Taraflar arasında görülen davada …2. Asliye Ticaret Mahkemesi’nce verilen 01/06/2015 tarih ve 2014/889-2015/506 sayılı kararın Yargıtayca incelenmesi davacı vekili tarafından istenmiş ve temyiz dilekçesinin süresi içinde verildiği anlaşılmış olmakla, dava dosyası için Tetkik Hakimi … tarafından düzenlenen rapor dinlendikten ve yine dosya içerisindeki dilekçe, layihalar, duruşma tutanakları ve tüm belgeler okunup, incelendikten sonra işin gereği görüşülüp, düşünüldü:
Davacı vekili, inşaat sektöründe çeşitli yalıtım malzemelerinin imalat ve satışını yapan müvekkilinde 19.10.2009 tarihinde satış uzmanı olarak çalışmaya başlayan davalı ile Rekabet Yasağı ve Gizlilik Taahhütnamesinin imzalandığını, buna göre davalının fesihten itibaren 2 yıllık süre içinde Marmara Bölgesinde müvekkili ile aynı/benzer işi yapan bir firmada çalışmayacağını taahhüt ettiğini, çalışanın iş aktinin, 2012 ve 2013 yılları için bölgesindeki hedefe ulaşamaması nedeniyle ve İş Kanununun 17 ve 18. maddeleri uyarınca 06.12.2013 tarihinde feshini müteakip davalının taahhütnameye aykırı olarak müvekkili ile aynı alanda faaliyet gösteren bir şirkette ve aynı bölgede satış temsilcisi olarak çalışmaya başladığını ileri sürerek 28.920 TL cezai şartın ticari temerrüt faizi ile birlikte tahsilini talep ve dava etmiştir.

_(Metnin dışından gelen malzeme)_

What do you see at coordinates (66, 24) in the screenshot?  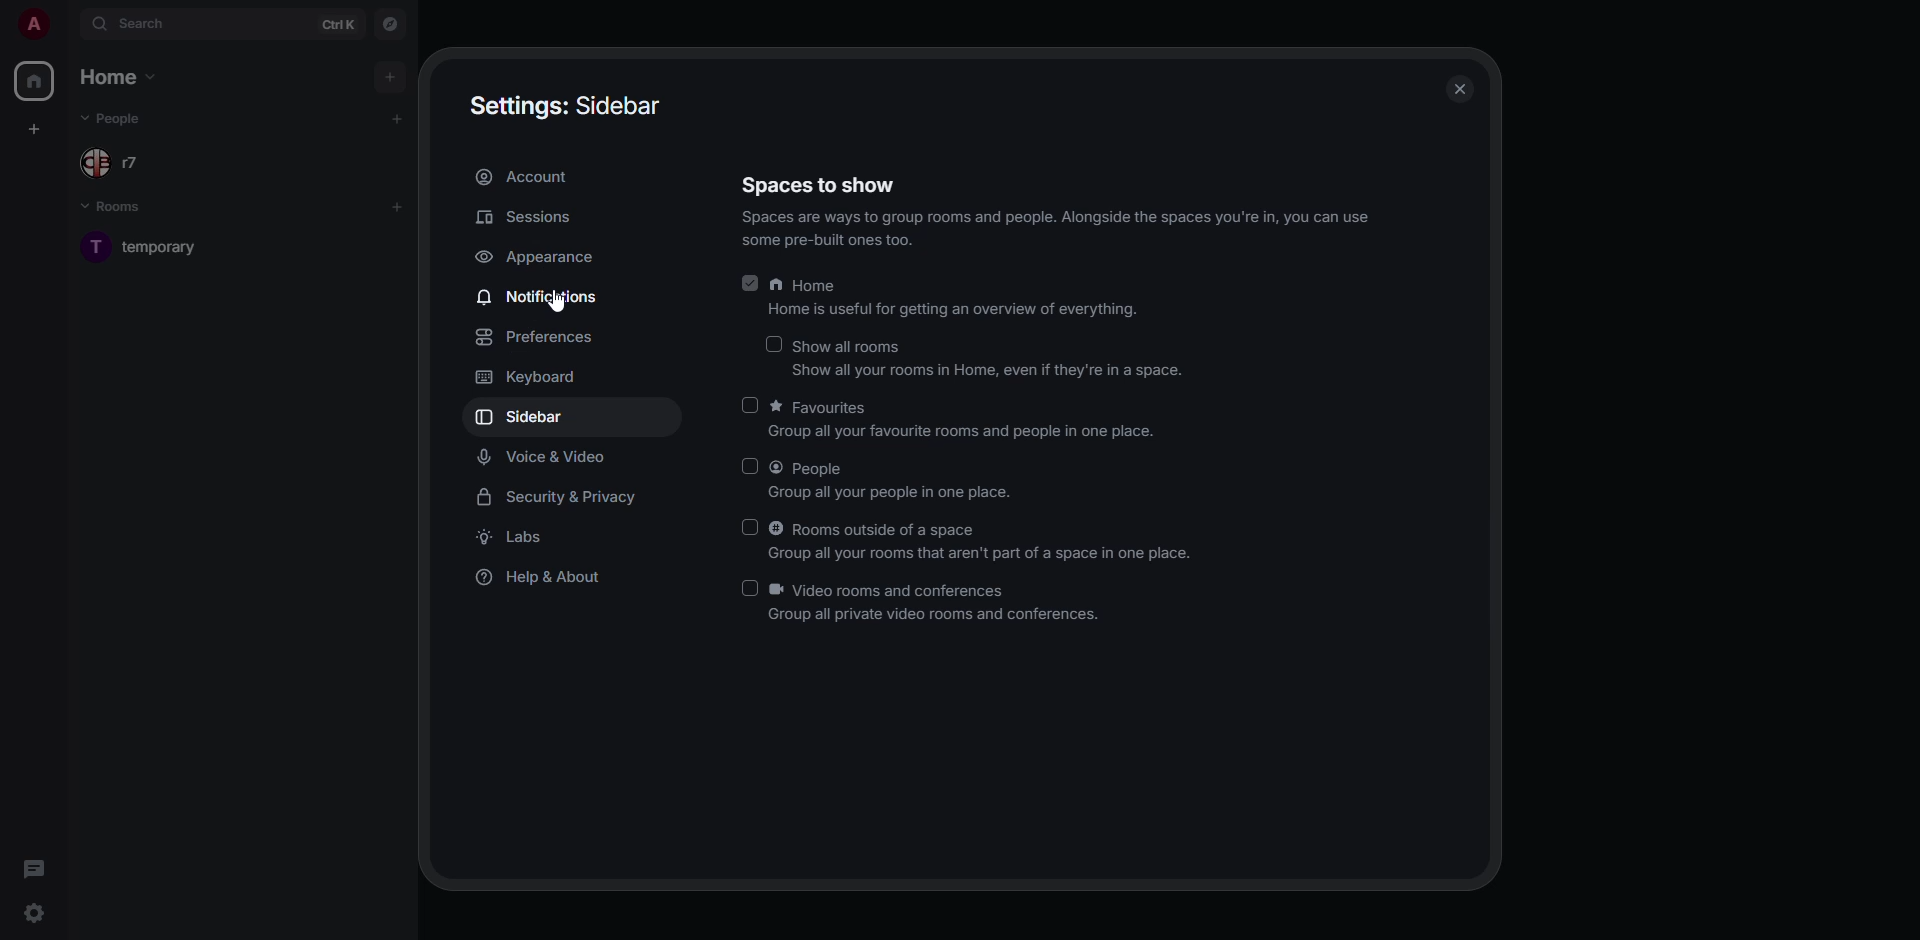 I see `expand` at bounding box center [66, 24].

Davalı vekili, davacıda çalıştığı süre boyunca başarılı bir şekilde görev yapan müvekkilin iş aktinin haklı bir sebebe dayanmaksızın kıdem ve ihbar tazminatları ödenmek suretiyle feshedildiğini, davaya dayanak taahhütnamenin tüm hükümlerinin davacı lehine düzenlendiğini, sorumluluk bölgesi için hedefin fahiş oranda arttırıldığını, müvekkilinin bölgesinde ciddi bir ciro artışı sağladığını, şirkete yeni atanan satış direktörü ve satış müdürünün mevcut kadro ile çalışmak istememesine bağlı olarak müvekkilinin ve bir kısım diğer satış temsilcilerinin iş akitlerine son verildiğini, müvekkilinin hayatını idame ettirebilmek için çalışmak zorunda olduğunu, davacıda elde edip dışarı aksettirdiği hiç bir ticari sırrın bulunmadığını, çalıştığı şirketlerdeki pazarlama alanları ve malzemelerinin de farklı olduğunu savunarak davanın reddini istemiştir.

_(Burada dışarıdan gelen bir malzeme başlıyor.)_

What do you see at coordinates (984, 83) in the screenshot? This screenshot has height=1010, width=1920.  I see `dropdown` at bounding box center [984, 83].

Mahkemece, iddia, savunma ve tüm dosya kapsamına göre, davalının bölgesinde hedefin tutmamasının şirketin yüksek fiyat politikasından kaynaklandığı, davalının bir performans düşüklüğünün bulunmadığı, davacı yanca aktin haksız feshedildiği gerekçesiyle davanın reddine karar verilmiştir.

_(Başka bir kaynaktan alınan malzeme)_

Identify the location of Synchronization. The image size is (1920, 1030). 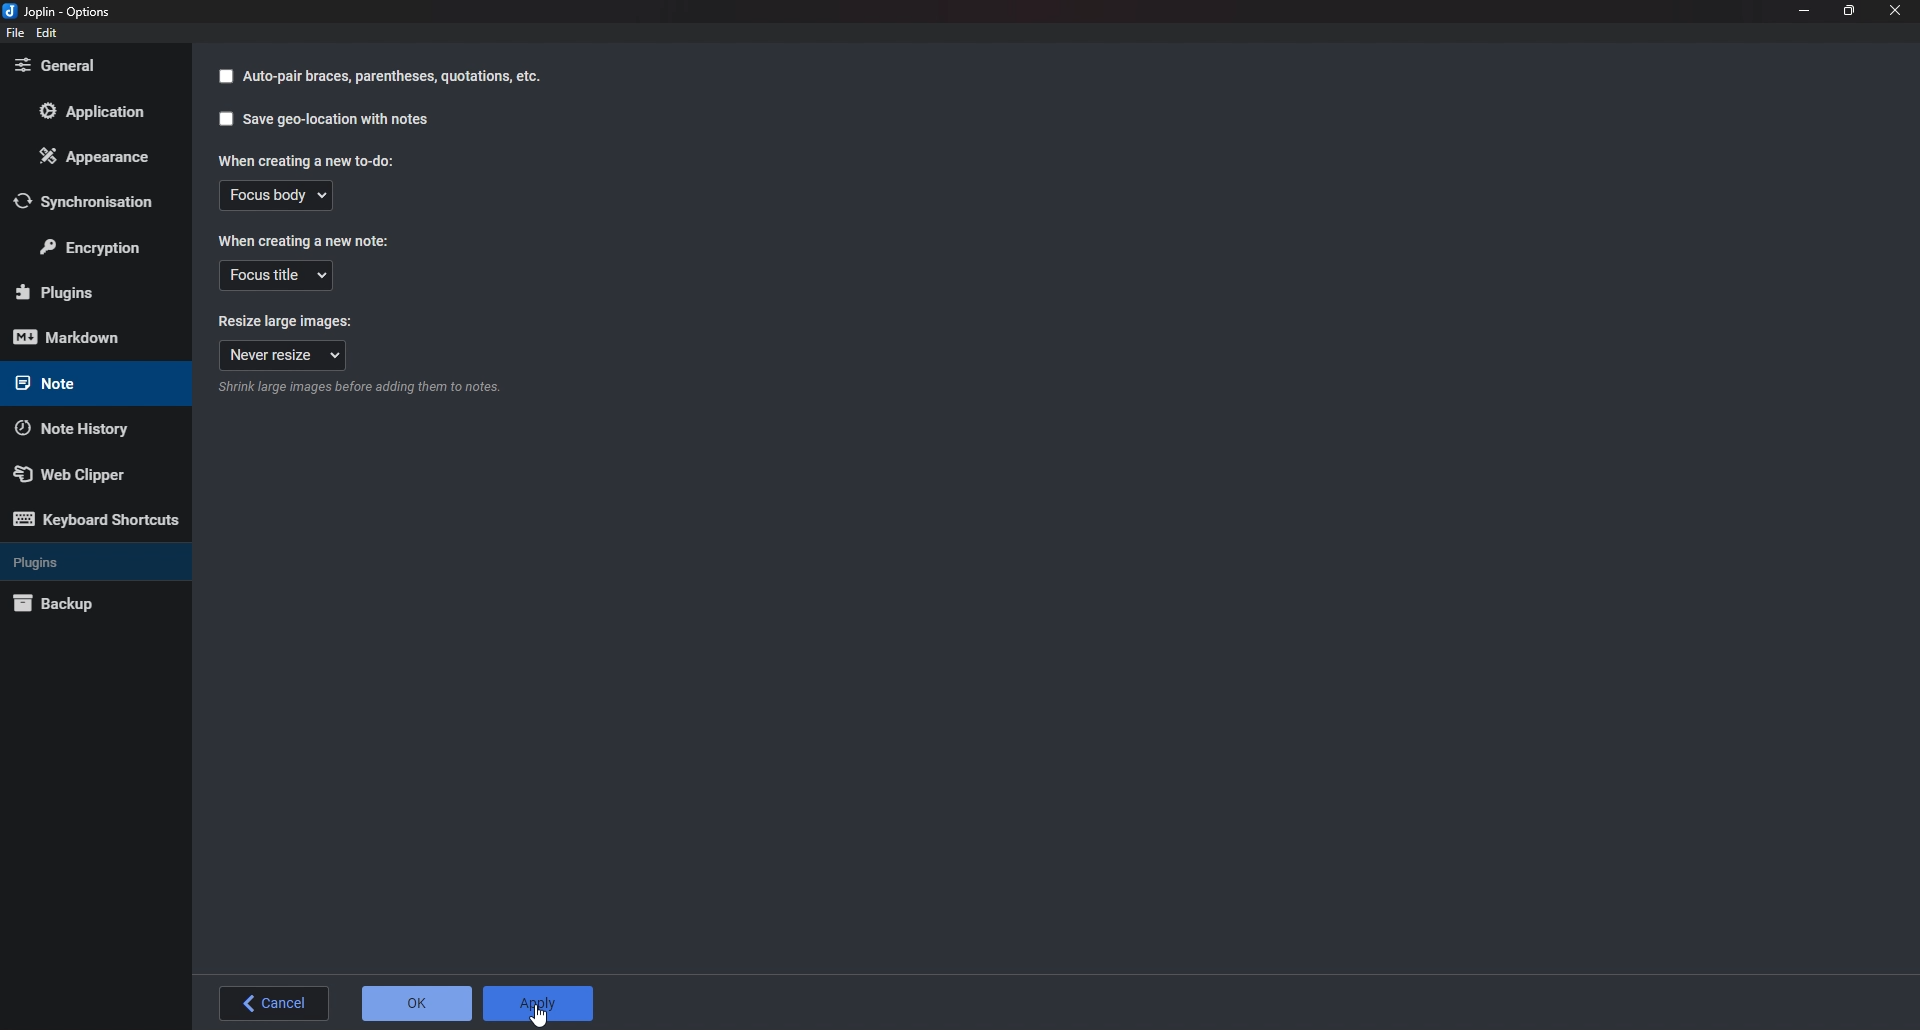
(87, 202).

Kararı, davacı vekili temyiz etmiştir.
Dava dosyası içerisindeki bilgi ve belgelere, mahkeme kararının gerekçesinde dayanılan delillerin tartışılıp, değerlendirilmesinde usul ve yasaya aykırı bir yön bulunmamasına, davalının iş aktinin davacı tarafından feshinin, 4857 sayılı İş Kanunu’nun 25. maddesinde sayılan haklı fesih hallerinden hiçbirine dayanmamasına göre, davacı vekilinin tüm temyiz itirazları yerinde değildir.
SONUÇ: Yukarıda açıklanan nedenlerle davacı vekilinin bütün temyiz itirazlarının reddi ile usul ve yasaya uygun bulunan hükmün ONANMASINA, aşağıda yazılı bakiye 2,20 TL temyiz ilam harcının temyiz eden davacıdan alınmasına, 18/09/2017 tarihinde oybirliğiyle karar verildi.